Since the arrival of the current Coalition government in
2010, it has cut capital infrastructure investment by £5.6bn. It’s little
wonder that construction industry orders and output have reduced dramatically
and that there are 84.000 fewer construction workers in jobs than 3 years ago.
Both the CBI and the TUC have been consistent in arguing for
capital investment. As the CBI said “our creaking infrastructure still lags
behind other countries and we cannot afford further delays in getting spades in
the ground.”
Anyone listening to Cameron and Osborne might have thought
they’d listened and got the message as, last week, they launched ‘the most
comprehensive, ambitious and long-lasting capital investment plans’.
The truth is disturbingly different.
- In May 2011, having
slashed the existing school building programme, the government promised
261 schools will be rebuilt. Today, construction has started on just one
(1);
- Last September, the
government announced a plan to get £20bn of pension fund investment in infrastructure.

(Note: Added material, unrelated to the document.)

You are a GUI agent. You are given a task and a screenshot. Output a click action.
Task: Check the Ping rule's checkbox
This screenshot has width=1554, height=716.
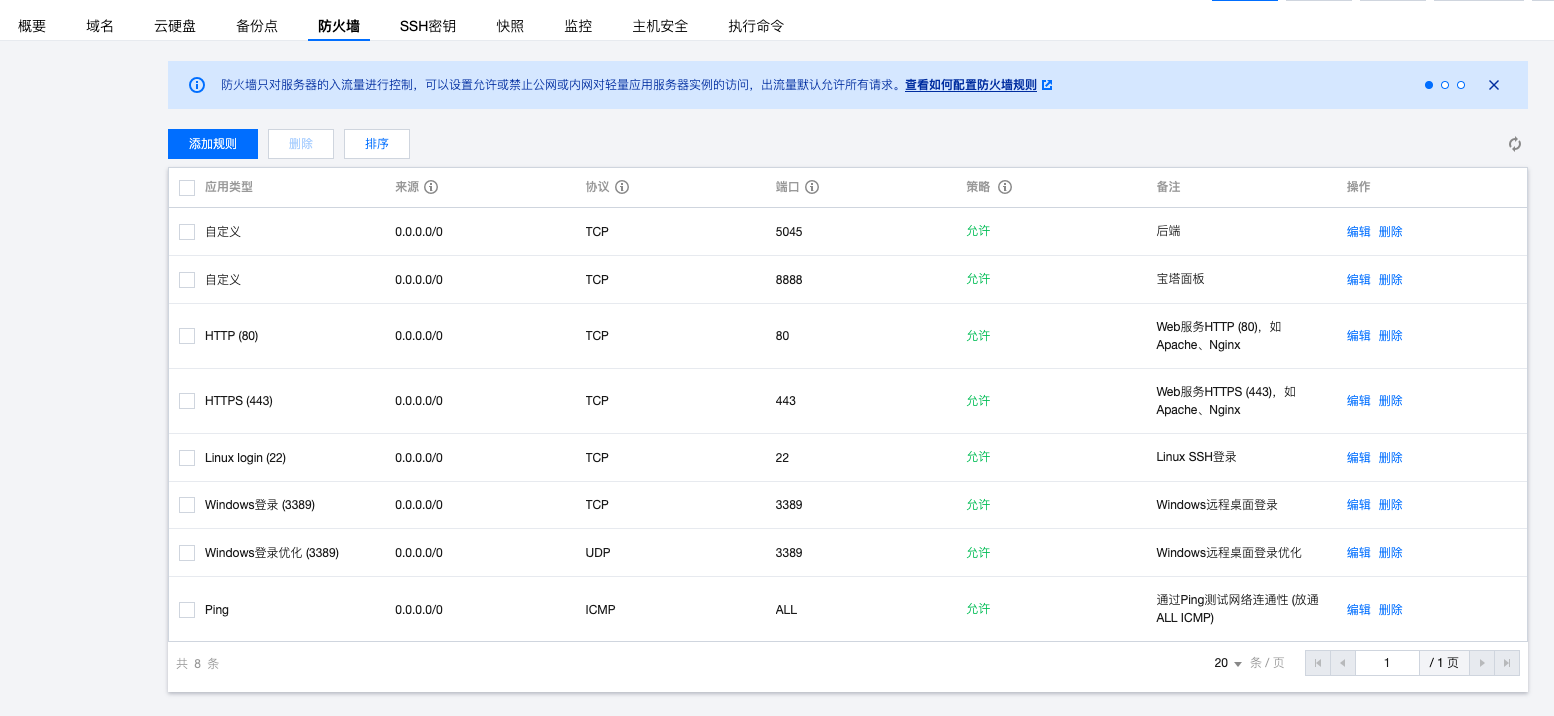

Today, just £1bn has been committed;
- Last year, the
government promised that ‘tens of thousands of households’ would
have signed up to the Green Deal. Today, just four (4) households have
signed;
- In
2015, we will actually be spending £10 billion
less on infrastructure than we spent in 2010, and it is to be cut in each
successive year
- Investment in the
government funded construction pipeline is set to fall by almost a quarter
(23 per cent) over the four years from 2011-12 to 2014-15
Liberal Democrat Deputy Prime Minister Nick Clegg has
admitted that “the gap between intention, announcement and delivery is quite
significant”. Do you know what? I agree with Nick. But what seems to be
escaping his notice is that it is Nick who is making the announcements and
failing in the delivery.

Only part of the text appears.